==== Extract to read
# piece of crap lowrance



## xxxxxxxxxbowwave (Jan 18, 2012)

I recently purchased a lowrance DSI5. After using it a couple of times it quit working. I returned it as per instructions. Got it or another one back a little while ago. Did not work! called and was not allowed to speak to a supervisor. Not to mention they did not return it in my factory packing as well as missing a couple of things. My recommendation is to stay as far away from lowrance products as possible.


----------



## BILL MONEY (Jan 28, 2009)

not good .. i just ordered a hds 7...


----------



## SoCal619 (Nov 18, 2011)

Not very assuring. When I bought my boat it came with an LMS-520c which I love cuz its easy to use and real accurate when it comes the the sounder as well as the GPS and I figured when I upgrade I was going to stay with Lowrance. Hopefully your experience is rare. If I were you I'd keep hassling em cuz eventually they'll get tired of dealing with you and give you whatever you want just to avoid hearing from you again ( at least that was my experience dealing with DirecTV )


----------



## BlaineAtk (Jun 8, 2010)

Wirelessly posted

That's upsetting, I had an issue with my brand new lowrance elite 7 hdi freezing up, they took care of me and fixed the issue quick. Hopefully your issue will be resolved.


----------



## insidiator (May 24, 2013)

BILL MONEY said:


> not good .. i just ordered a hds 7...


I have an HDS 7, came with my boat. Didn't like it at first, but I can say I have had no trouble with it other than figuring out how to move tracks from the unit to an SD card to my computer for plotting/editting. Also since my handheld GPS (for my other boat) is a Garmin, I had to be able to convert the Lowrance files to Garmin files and vice versa if I wanted to follow the same tracks in both boats. But once you figure it out it's not so bad. BUT the user hostile GDM software from Lowrance SUX. So I convert all the Lowrance files to Garmin files and plot/edit/archive in Garmin Mapsource. Then I can put them onto Google Earth. Oh, and I also have the Coastal chart SD card, ~$100 bucks I think. Good luck.


----------



## Fast Eddy (Feb 28, 2008)

i just got a humminbird 598 si. It was missing part of the mounting bracket, called the company, spoke to a lady in Eufala, overnighted missing part. Happy Camper


----------
========
==== Data block
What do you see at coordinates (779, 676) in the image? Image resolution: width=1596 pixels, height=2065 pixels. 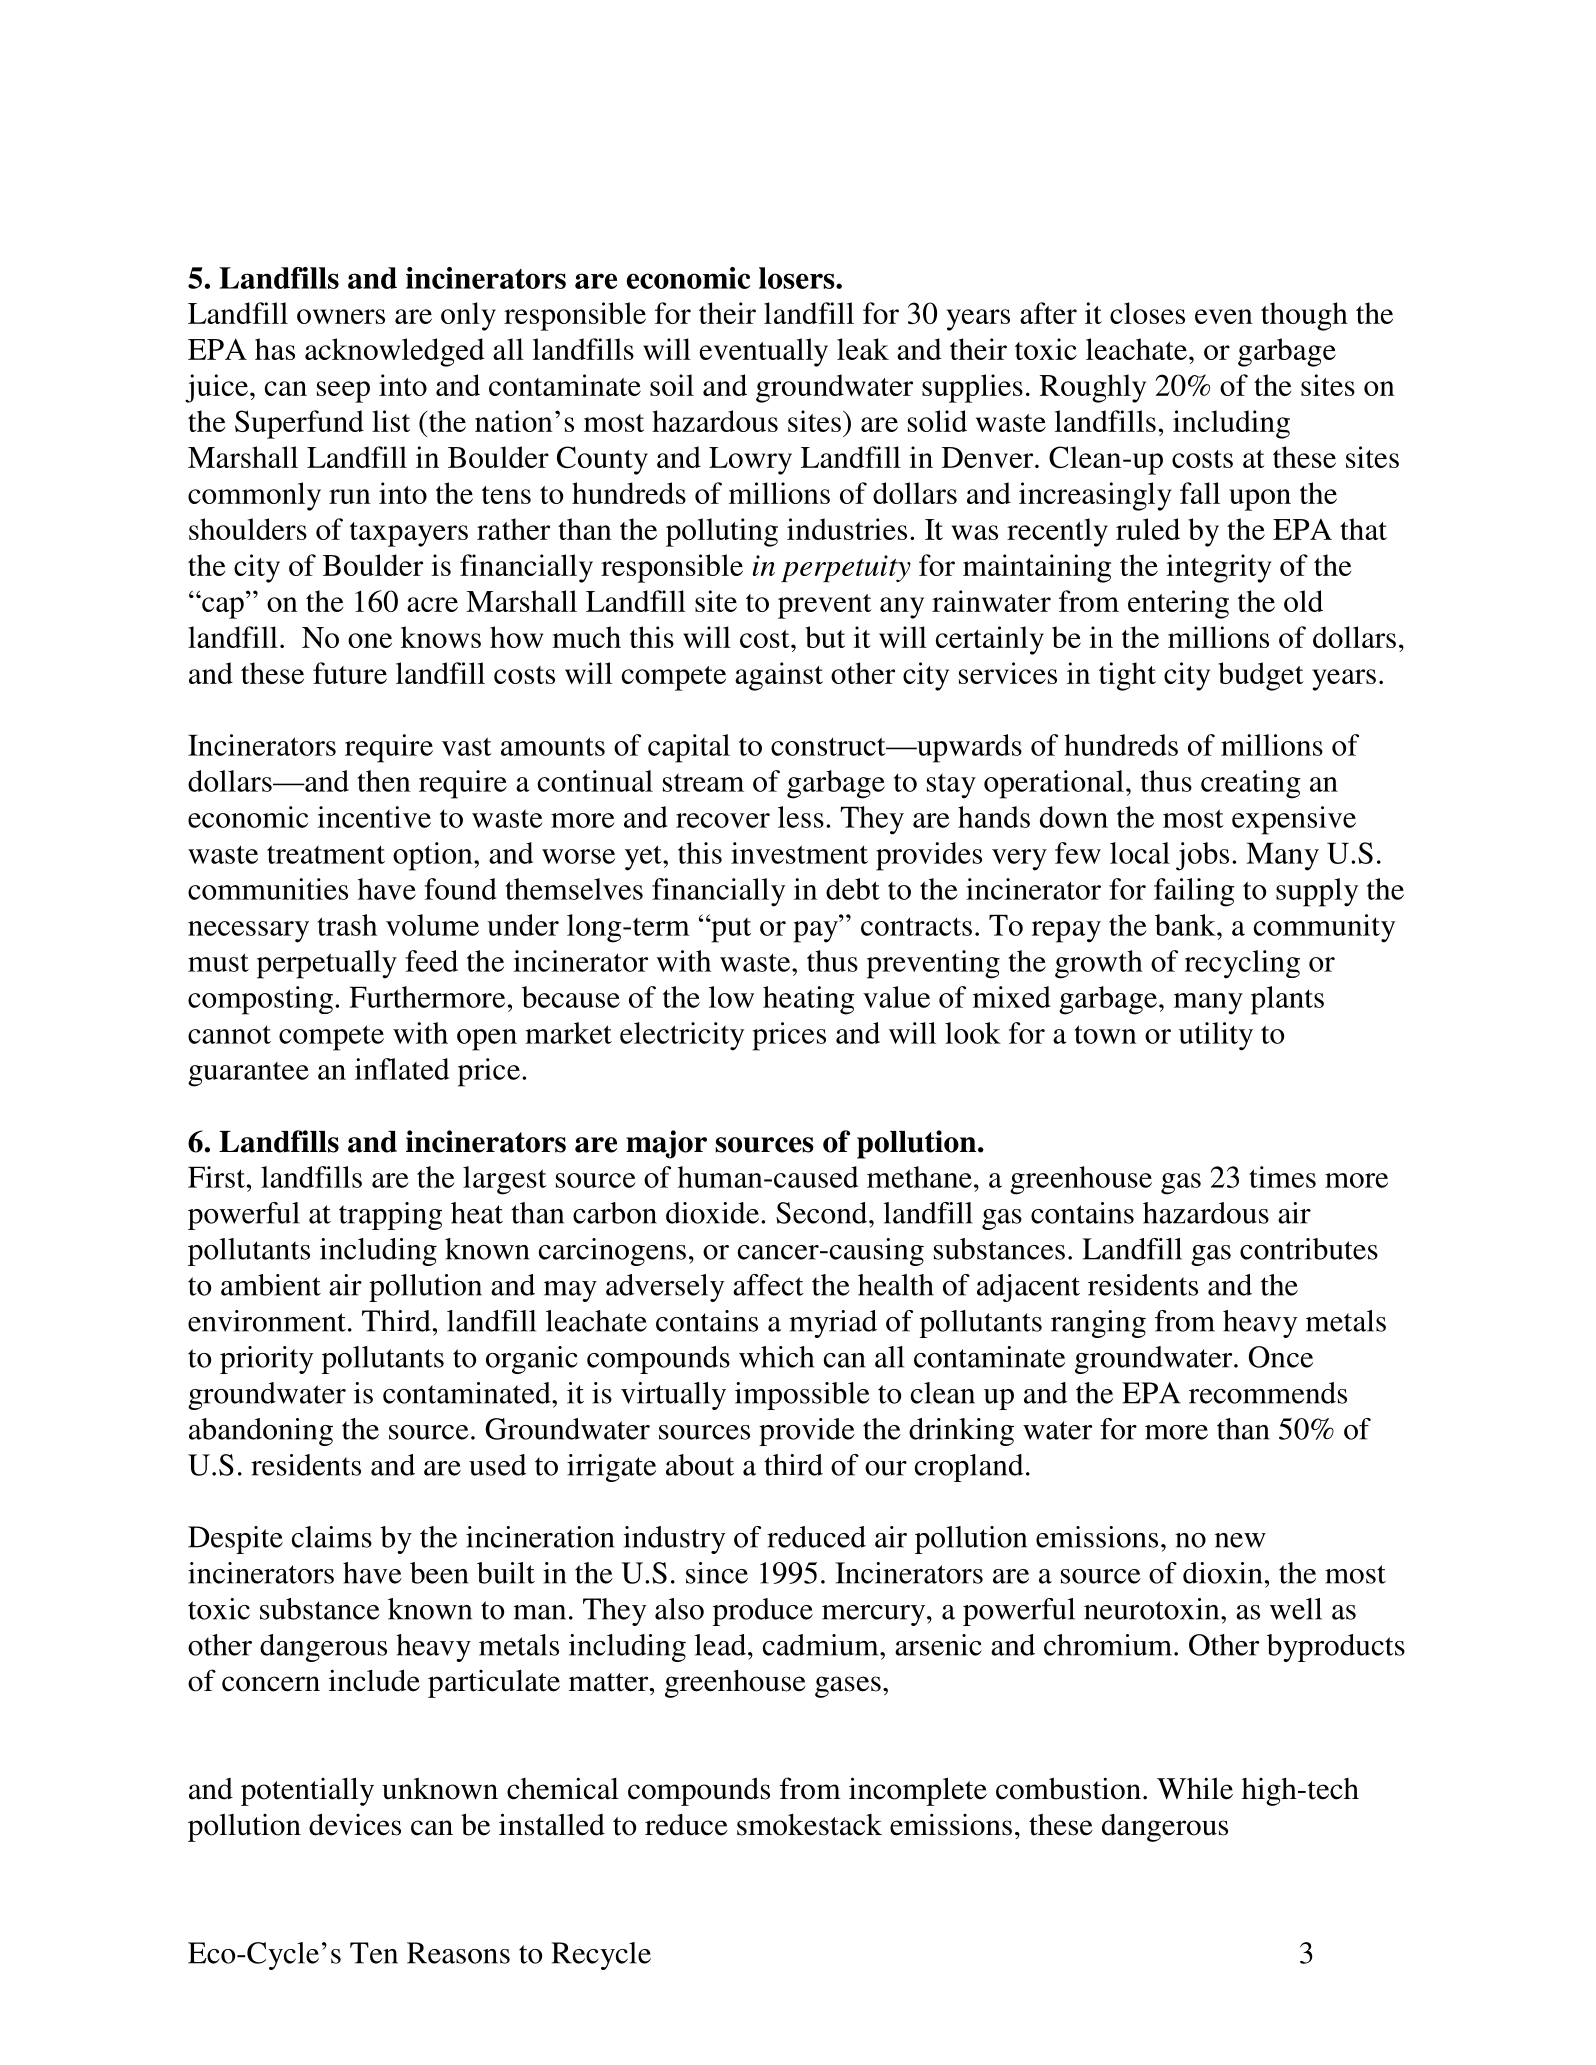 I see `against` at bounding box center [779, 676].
========
[Aim] Repeat the passage in the Lowrance thread starting with "I recently purchased" and going on through "(Jan 28, 2009)". The data plays no part in this work.

[Output below]
I recently purchased a lowrance DSI5. After using it a couple of times it quit working. I returned it as per instructions. Got it or another one back a little while ago. Did not work! called and was not allowed to speak to a supervisor. Not to mention they did not return it in my factory packing as well as missing a couple of things. My recommendation is to stay as far away from lowrance products as possible.


----------



## BILL MONEY (Jan 28, 2009)